Quizás volver a ver a otros líderes en el tiempo y en la geografía nos ayude a ver el liderazgo de manera diferente a la que nos presenta el presidente actual. Y es que es importante porque el presidente —o un presidente— amplifica en la sociedad sus creencias, sus atributos y sus acciones, y hace que esa sociedad florezca o, por el contrario, se marchite. Después de todo, es el guía político, el que preside esa sociedad, o -—a que estamos con plantas— es el jardinero cuya mano y palabra hacen que pasemos de un palo raquítico a un árbol robusto.
Abraham Lincoln fue presidente de los Estados Unidos en un momento crítico de la historia de su país. Era conocido por su tendencia a la duda, su lucha contra la depresión y su carácter introvertido. Dicen que era tímido, melancólico, pero profundamente reflexivo. Mahatma Gandhi era físicamente frágil, extremadamente tímido de joven (llegó a tener miedo de hablar en público) y basó su liderazgo en la no violencia, la resistencia pasiva y una profunda espiritualidad. Angela Merkel, introvertida, cautelosa, “cerebral”, científica de formación (doctora en química cuántica), no buscaba protagonismo ni imponía su autoridad mediante fuerza o agresividad. Tuvo un estilo pragmático, analítico y silenciosamente firme. A menudo se referían a ella como la “líder del mundo libre”, precisamente por su capacidad de generar confianza a través de la moderación, constancia y escucha. Su clave, diría yo, fue el consenso, material de lo que se hace y se le da forma a la democracia.

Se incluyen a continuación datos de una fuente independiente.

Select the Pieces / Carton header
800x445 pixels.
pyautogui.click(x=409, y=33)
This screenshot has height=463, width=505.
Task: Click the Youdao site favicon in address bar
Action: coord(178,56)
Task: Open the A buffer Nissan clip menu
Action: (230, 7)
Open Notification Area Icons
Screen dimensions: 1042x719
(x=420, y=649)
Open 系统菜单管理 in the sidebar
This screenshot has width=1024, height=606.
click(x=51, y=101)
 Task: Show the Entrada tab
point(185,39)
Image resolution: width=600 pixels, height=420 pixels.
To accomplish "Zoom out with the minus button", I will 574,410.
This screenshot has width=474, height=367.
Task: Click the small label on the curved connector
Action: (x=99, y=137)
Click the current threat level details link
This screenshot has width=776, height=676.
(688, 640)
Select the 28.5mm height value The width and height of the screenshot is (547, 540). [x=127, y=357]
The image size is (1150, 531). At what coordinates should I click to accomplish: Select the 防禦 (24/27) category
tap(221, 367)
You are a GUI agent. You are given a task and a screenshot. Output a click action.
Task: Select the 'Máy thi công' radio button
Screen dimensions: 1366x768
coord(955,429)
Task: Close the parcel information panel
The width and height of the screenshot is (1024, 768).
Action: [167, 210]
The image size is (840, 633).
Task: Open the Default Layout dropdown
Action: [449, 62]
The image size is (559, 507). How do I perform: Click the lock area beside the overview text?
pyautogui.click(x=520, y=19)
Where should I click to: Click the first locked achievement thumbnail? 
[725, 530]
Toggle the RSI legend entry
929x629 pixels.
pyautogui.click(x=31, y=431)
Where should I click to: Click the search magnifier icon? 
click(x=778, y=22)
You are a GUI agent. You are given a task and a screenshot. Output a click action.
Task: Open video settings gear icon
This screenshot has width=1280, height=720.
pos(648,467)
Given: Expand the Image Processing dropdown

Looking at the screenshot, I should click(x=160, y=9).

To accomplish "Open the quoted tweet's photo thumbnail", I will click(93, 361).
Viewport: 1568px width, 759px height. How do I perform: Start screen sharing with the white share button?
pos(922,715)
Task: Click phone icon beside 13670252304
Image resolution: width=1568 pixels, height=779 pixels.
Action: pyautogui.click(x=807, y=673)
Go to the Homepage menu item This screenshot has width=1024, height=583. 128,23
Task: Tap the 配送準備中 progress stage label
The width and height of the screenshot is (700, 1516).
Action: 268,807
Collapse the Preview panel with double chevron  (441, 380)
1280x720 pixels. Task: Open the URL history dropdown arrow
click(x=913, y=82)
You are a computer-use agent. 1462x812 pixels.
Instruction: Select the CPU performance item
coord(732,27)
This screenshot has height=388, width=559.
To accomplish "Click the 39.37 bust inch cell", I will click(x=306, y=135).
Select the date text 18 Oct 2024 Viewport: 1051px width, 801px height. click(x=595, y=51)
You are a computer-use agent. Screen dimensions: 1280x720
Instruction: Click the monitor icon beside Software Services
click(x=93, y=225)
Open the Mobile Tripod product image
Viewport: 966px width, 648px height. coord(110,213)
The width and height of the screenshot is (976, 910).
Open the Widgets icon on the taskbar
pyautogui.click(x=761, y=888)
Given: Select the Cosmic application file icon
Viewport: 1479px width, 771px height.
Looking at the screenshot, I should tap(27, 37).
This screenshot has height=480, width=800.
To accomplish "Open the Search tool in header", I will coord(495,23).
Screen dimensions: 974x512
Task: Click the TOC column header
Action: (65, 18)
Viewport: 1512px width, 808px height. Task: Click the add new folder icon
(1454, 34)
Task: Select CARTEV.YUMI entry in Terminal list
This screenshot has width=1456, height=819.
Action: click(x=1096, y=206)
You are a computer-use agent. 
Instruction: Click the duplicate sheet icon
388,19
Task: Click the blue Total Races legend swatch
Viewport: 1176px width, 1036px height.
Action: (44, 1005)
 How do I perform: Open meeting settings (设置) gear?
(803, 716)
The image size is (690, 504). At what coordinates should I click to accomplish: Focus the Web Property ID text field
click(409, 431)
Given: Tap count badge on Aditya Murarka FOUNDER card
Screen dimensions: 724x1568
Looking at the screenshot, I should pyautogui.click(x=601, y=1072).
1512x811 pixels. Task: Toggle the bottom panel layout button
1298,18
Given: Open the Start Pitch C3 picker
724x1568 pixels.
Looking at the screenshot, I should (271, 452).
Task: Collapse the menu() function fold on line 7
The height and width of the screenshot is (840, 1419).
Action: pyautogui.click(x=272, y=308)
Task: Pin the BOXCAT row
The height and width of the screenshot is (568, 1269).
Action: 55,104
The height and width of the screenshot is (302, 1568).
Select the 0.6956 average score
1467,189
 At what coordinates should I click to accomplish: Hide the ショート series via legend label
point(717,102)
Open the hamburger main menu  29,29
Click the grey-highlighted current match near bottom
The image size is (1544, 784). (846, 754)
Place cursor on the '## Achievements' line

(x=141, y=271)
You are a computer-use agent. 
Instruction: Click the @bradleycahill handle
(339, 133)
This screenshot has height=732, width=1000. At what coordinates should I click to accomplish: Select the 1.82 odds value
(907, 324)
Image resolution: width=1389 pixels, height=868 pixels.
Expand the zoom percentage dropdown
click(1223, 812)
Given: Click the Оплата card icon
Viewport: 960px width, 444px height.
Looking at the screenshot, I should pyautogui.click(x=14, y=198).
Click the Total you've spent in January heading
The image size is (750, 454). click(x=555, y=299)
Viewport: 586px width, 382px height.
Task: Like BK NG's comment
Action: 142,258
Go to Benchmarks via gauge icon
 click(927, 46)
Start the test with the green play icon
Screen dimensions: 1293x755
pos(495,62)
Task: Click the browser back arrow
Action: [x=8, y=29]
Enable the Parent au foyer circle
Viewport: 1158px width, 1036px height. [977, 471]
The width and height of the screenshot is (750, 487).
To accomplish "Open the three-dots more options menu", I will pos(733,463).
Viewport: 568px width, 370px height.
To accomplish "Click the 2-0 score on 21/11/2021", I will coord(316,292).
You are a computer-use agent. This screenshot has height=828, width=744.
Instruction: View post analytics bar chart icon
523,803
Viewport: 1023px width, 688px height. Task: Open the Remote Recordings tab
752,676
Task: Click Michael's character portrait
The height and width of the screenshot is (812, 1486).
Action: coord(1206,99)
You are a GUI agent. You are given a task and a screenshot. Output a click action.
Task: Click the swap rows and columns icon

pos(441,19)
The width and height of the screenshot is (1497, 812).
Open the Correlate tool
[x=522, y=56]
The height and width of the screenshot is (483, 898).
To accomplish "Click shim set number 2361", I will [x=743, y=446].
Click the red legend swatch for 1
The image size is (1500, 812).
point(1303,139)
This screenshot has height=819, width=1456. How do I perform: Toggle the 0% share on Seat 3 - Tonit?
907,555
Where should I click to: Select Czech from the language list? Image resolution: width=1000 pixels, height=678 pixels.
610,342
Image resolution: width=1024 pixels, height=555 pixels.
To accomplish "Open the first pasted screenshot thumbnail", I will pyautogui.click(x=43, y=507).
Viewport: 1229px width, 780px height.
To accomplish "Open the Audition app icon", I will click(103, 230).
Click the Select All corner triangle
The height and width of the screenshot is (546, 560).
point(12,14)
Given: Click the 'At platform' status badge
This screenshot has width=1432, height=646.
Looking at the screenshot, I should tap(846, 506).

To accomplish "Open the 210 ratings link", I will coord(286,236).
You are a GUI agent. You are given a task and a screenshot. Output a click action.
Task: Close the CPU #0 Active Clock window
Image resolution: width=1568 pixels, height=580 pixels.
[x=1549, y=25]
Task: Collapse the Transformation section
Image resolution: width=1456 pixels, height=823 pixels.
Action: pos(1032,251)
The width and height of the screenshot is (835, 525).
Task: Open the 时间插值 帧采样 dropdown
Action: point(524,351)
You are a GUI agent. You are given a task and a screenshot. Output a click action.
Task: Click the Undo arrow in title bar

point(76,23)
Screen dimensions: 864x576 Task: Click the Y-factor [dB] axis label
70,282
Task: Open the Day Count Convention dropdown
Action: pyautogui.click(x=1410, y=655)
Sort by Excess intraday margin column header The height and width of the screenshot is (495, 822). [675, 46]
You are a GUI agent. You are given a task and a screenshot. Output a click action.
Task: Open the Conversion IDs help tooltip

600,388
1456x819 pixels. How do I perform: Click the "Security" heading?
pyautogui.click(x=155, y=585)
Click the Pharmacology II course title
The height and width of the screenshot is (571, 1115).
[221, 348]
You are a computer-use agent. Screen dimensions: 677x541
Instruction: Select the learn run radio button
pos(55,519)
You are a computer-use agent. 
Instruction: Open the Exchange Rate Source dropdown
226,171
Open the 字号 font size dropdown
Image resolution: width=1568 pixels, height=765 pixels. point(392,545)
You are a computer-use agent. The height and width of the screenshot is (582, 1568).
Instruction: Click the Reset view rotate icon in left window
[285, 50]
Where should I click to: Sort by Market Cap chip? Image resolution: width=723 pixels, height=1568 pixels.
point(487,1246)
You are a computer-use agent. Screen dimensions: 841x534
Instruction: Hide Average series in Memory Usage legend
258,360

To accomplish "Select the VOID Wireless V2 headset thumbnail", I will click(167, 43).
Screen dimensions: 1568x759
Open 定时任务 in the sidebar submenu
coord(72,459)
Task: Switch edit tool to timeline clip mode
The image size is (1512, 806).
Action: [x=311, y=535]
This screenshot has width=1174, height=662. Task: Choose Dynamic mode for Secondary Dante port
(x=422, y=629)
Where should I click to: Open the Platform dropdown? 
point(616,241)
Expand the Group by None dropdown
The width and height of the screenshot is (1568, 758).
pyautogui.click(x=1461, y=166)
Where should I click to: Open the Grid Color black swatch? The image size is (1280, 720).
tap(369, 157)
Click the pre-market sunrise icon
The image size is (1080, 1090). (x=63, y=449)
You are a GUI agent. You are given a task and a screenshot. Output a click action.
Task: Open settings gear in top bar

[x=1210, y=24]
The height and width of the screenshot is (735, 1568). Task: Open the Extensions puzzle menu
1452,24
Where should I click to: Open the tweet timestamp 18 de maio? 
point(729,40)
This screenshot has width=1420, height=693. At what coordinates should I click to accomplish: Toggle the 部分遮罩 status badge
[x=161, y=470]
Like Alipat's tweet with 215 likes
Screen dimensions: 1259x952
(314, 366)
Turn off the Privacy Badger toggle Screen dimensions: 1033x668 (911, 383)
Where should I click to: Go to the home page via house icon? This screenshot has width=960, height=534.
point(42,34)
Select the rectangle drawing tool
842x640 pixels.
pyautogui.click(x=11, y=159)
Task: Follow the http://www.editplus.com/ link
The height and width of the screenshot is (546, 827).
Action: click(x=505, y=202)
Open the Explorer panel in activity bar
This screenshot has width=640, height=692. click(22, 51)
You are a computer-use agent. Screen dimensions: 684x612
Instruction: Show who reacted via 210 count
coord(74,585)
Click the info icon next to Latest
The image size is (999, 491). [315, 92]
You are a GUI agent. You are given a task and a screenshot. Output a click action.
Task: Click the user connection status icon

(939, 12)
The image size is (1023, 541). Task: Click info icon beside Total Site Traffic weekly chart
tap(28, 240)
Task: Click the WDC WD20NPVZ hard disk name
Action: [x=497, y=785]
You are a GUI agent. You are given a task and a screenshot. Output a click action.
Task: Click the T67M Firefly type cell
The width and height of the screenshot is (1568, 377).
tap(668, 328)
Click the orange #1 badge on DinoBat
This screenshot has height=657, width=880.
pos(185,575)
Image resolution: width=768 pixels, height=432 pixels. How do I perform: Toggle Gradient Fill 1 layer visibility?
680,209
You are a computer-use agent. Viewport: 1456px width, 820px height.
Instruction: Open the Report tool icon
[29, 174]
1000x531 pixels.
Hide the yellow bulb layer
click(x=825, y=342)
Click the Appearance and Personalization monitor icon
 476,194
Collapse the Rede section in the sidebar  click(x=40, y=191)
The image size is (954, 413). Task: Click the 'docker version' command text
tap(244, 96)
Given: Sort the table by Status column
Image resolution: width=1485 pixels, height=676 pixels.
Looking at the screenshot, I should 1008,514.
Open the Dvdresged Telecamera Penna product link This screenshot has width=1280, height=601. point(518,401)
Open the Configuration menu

Mi cuarto y último ejemplo es el de Jacinda Ardern, primera ministra neozelandesa, que se convirtió en un símbolo de liderazgo alternativo: una nueva generación de líder, empática, colaborativa, emocionalmente inteligente. Sin esconder sus emociones, mostraba firmeza y capacidad, especialmente durante la pandemia.
El presidente actual muestra una actitud física de imposición y un discurso vulgar, propio de alguien a quien no le pusieron límites en casa. Ambos combinados dan lo que vemos a diario: la personalidad de un buscapleitos que se valentona con un NO y echa su cuerpo, su cara y sus brazos hacia adelante. Su posición física y su tono de voz me recuerdan lo que dice Adam Przeworski, politólogo: “Ama la incertidumbre y serás demócrata.” ¿Qué quiere decir eso? Que, si tiene usted una pizca de democracia en las venas, sabrá que los resultados no siempre son los esperados, porque necesitamos negociar, buscar el consenso para que entre todos jalemos la carreta hacia una misma dirección.
El presidente actual, en su exclamada virilidad, no construye instituciones, no genera acuerdos, no lidera: impone. Y con cada golpe en la mesa, no debilita a su adversario, sino a la democracia misma. El presidente actual juega con las emociones, no deja espacio para la duda, la negociación ni el disenso inteligente; es una fuerza bruta incapaz de sensatez, respeto o mando. Porque, al final, por la fuerza no hemos logrado nada en este país, ni lo haremos. La patria no se levanta a empujones; la fuerza solo arrasa. Es la palabra sensata la que siembra raíces, la que puede hacer de este país uno mejor.
Y como mencioné a Gandhi, termino con una frase, que aunque es erróneamente atribuida a él resulta muy oportuna: Sé el cambio que deseas ver en el mundo. No seamos como el presidente actual; seamos, cada uno, empáticos, colaborativos, emocionalmente inteligentes, dándonos cuenta de que, si hemos llegado hasta aquí, es porque la carreta la hemos jalado entre todos: todos los poderes del Estado, todos los miembros de esta sociedad, en consenso. Y que no hemos necesitado de líderes imponentes para llegar hasta aquí, ni los necesitaremos nunca para seguir adelante.
Elegimos la razón antes que la fuerza, el consenso antes que el grito.